Gibson ES-150
The Gibson Guitar Corporation's ES-150 guitar is generally recognized as the world's first commercially successful Spanish-style electric guitar. The ES stands for Electric Spanish, and Gibson designated it "150" because they priced it (in an instrument/amplifier/cable bundle) at around $150. The particular sound of the instrument came from a combination of the specific bar-style pickup and its placement, and the guitar's overall construction. It became famous due in large part to its endorsement by notable guitar players including Charlie Christian. After Gibson introduced it in 1936, it immediately became popular in jazz orchestras. Unlike the usual acoustic guitars in jazz bands of the period, it was loud enough to take a more prominent position in ensembles. Gibson produced the guitar with minor variations until 1940, when the ES-150 designation (the "V2") denoted a model with a different construction and pickup.
┄┄┄┄┄┄
**EXERCISE TASK 1**:
Answer these questions about the Gibson ES-150 text.
(a) What do the letters ES stand for?
(b) In what year did Gibson introduce the guitar?
(c) Until what year did Gibson produce the guitar with minor variations?
┄┄┄┄┄┄
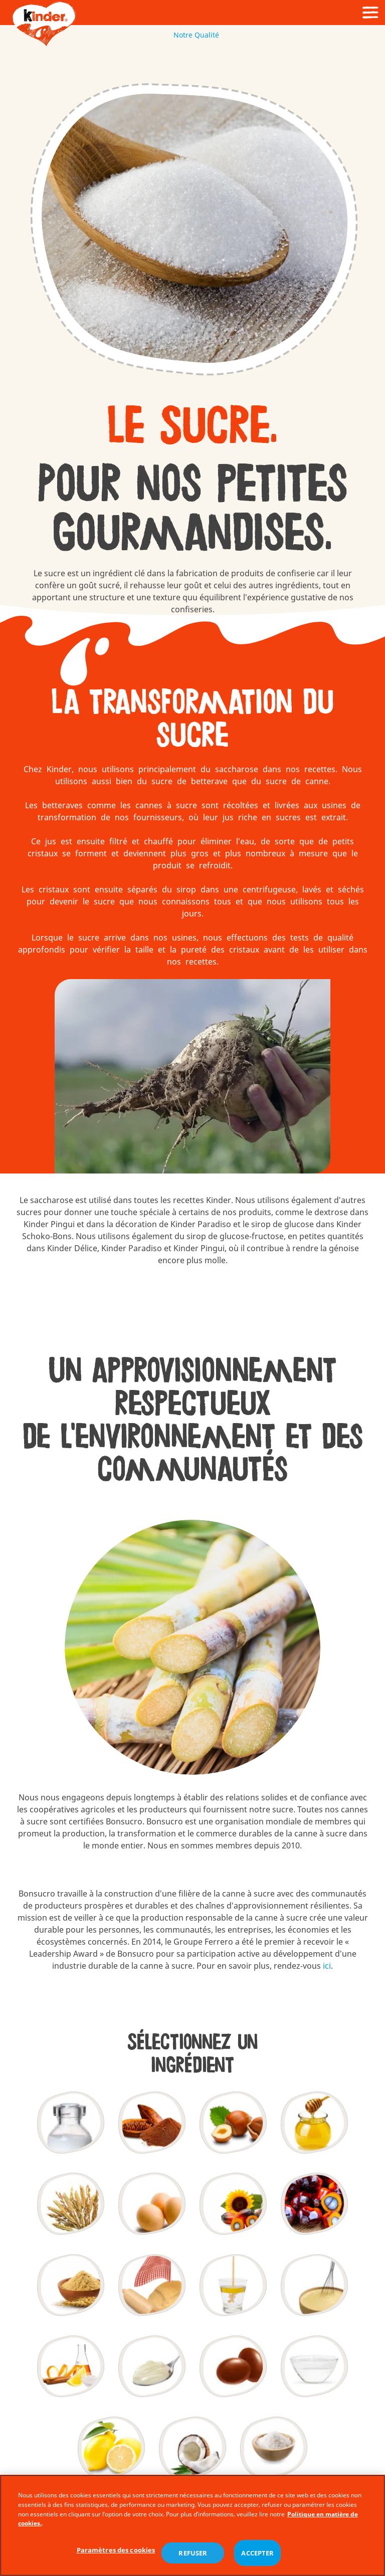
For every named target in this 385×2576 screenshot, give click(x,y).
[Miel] (314, 2122)
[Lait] (70, 2122)
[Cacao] (151, 2122)
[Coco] (192, 2447)
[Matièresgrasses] (233, 2203)
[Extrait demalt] (70, 2285)
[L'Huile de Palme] (314, 2203)
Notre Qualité (192, 35)
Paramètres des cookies (116, 2552)
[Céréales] (70, 2203)
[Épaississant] (151, 2366)
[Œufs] (151, 2203)
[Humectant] (314, 2366)
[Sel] (273, 2447)
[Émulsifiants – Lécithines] (233, 2285)
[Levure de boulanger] (151, 2285)
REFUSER (192, 2555)
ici (327, 1965)
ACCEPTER (257, 2555)
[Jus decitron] (111, 2447)
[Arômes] (70, 2366)
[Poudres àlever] (314, 2285)
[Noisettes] (233, 2122)
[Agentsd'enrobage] (233, 2366)
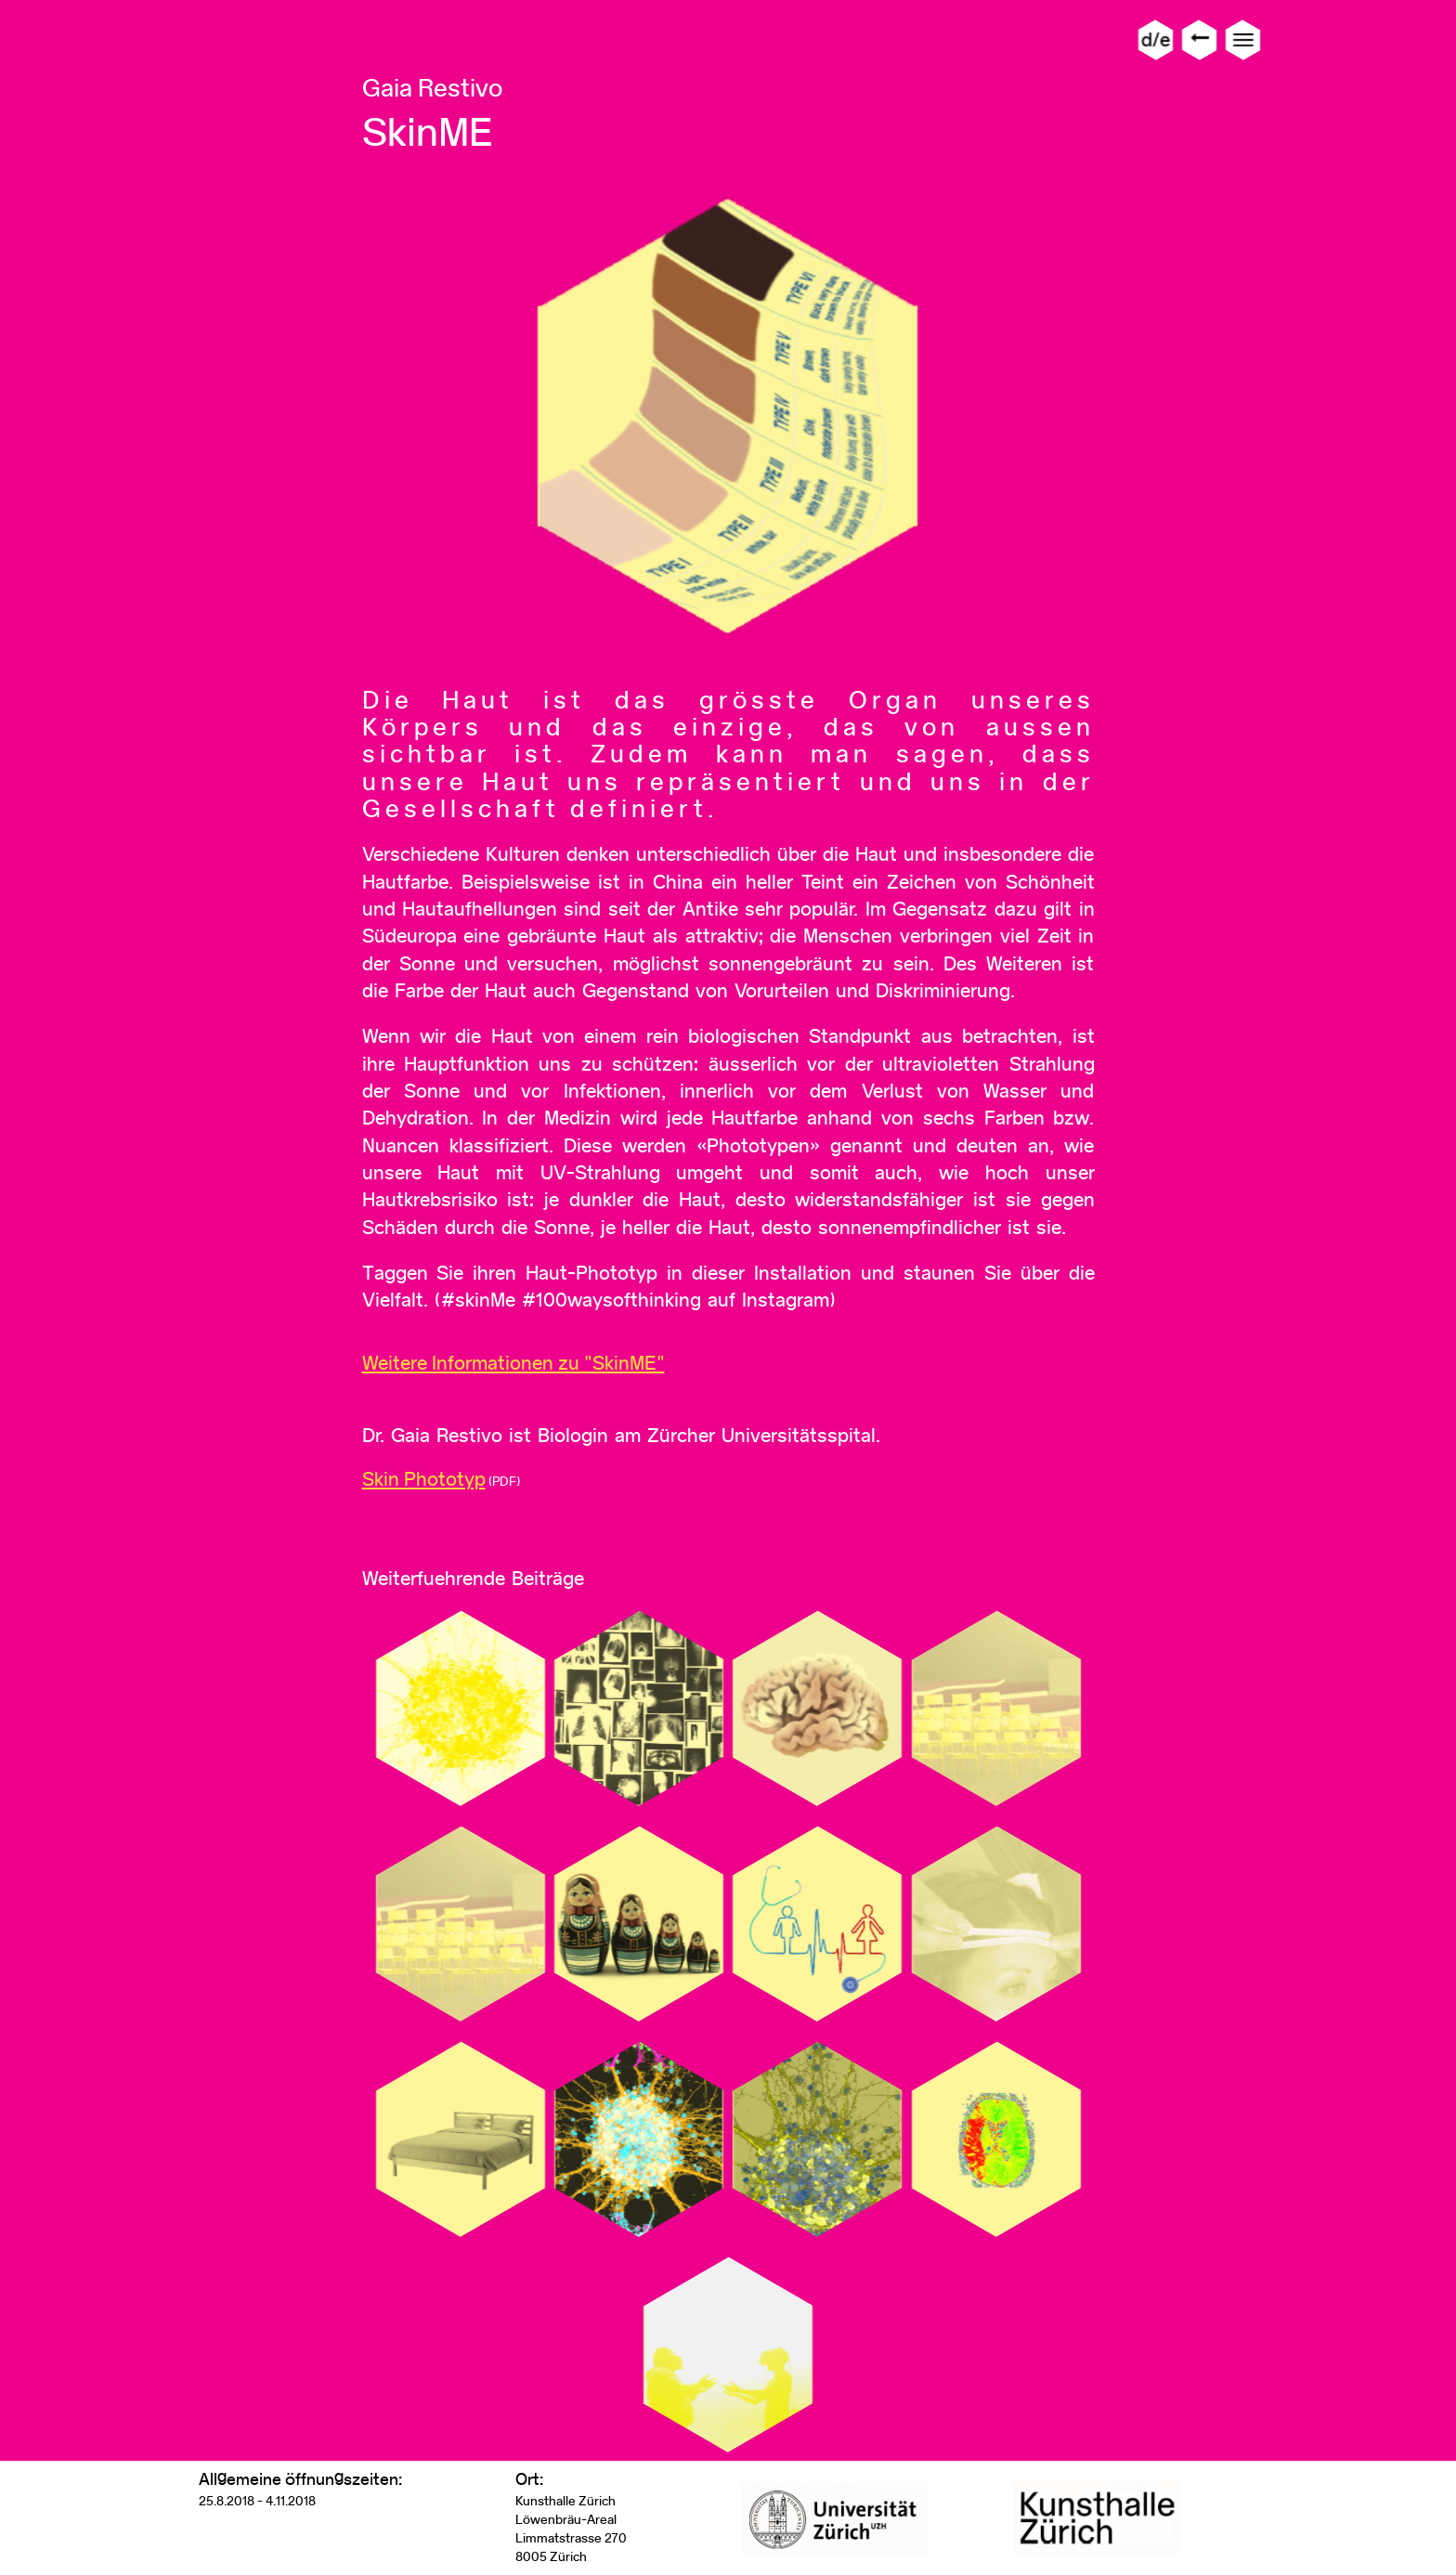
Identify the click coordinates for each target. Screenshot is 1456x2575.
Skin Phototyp (424, 1478)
┄┄┄┄┄┄
**EXERCISE TASK 2**:
In the entries, copy word for word the lines starting with the line that contains "[Matièresgrasses] (233, 2203)" and going on through the line that contains "[Émulsifiants – Lécithines] (233, 2285)".

**FINAL ANSWER 1**:
(a) Electric Spanish
(b) 1936
(c) 1940

**FINAL ANSWER 2**:
[Matièresgrasses] (233, 2203)
[Extrait demalt] (70, 2285)
[L'Huile de Palme] (314, 2203)
Notre Qualité (192, 35)
Paramètres des cookies (116, 2552)
[Céréales] (70, 2203)
[Épaississant] (151, 2366)
[Œufs] (151, 2203)
[Humectant] (314, 2366)
[Sel] (273, 2447)
[Émulsifiants – Lécithines] (233, 2285)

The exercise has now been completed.